“Hurt people hurt people.”
It’s a lovely bit of rhetoric that happens to say something profound. To quote my new friend Erin Jones on a related point, “People say hateful things not because they actually hate you, but because they don’t know you.”
And they’re probably coming from a lot of hurt. I first heard about Erin, an author, speaker, and former Teacher of the Year, when the Innovia Foundation invited me to Spokane to speak about bridging the political divide weeks before Erin would speak about bridging the racial one. Then I got COVID, had to postpone my trip, et voila — we were seatmates on a Seattle flight to Spokane for what became a blended, put-it-all-together night Wednesday at the Bing Crosby Theater. It’s a good thing that takeoff took a while. Because once we started talking, we couldn’t stop. And one of the stories she told me, then shared onstage, was about the day she heard that a young white classmate had called her Black son a monkey. Erin rushed home to find her son jumping and playing in the front yard. “Can you tell me what happened at school today?” she asked. He told her how he’d made some new friends. “Can you tell me about what else happened at school today?” He told her how he’d learned some new things. “OK but can you tell me about what happened at lunch?” she said. “A boy called me a monkey,” he said. “But you told me ‘hurt people hurt people,’ Mom, so I did some investigating.” Erin laughed remembering how her little boy used that big word.

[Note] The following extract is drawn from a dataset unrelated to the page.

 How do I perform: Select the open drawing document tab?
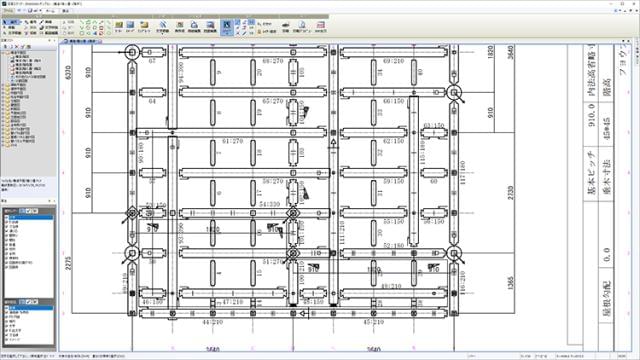(x=82, y=41)
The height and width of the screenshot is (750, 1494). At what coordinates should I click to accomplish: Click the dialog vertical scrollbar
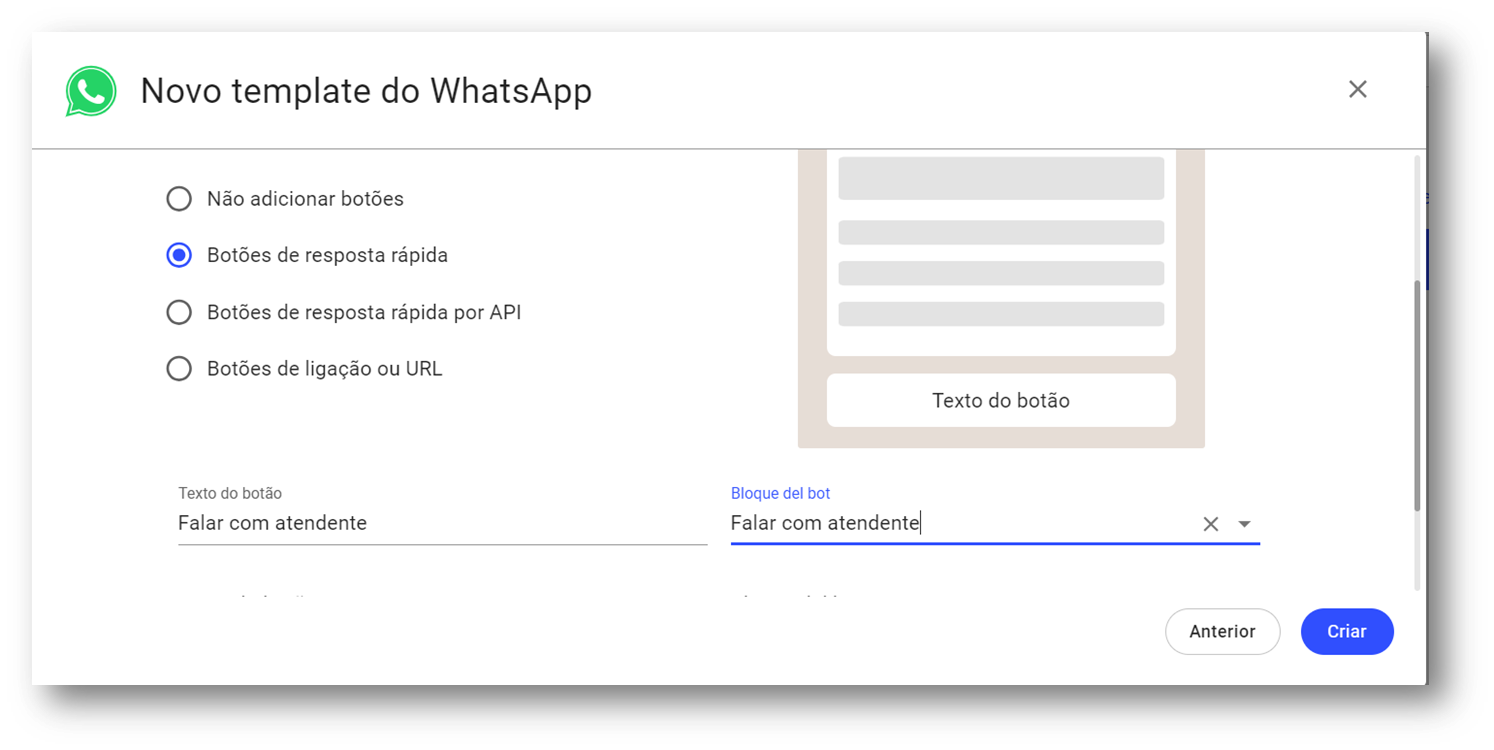tap(1417, 396)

He had learned, he told her, that this classmate gets beat up by his brother and has parents who are mean to him. “I think he needs a friend,” he said. There was an apology. Lots of conversations. And years later, the boy who said a very hurtful thing was one of the good friends who waved goodbye as Erin’s family pulled out of their driveway toward their next adventure in a new town. Do hurt people get a pass for hurting other people? Hell no. But something about tracing the hurt makes it possible to stop the cycles. Question the judgments. Even turn them around. Not every time. But sometimes. And maybe that’s hope enough.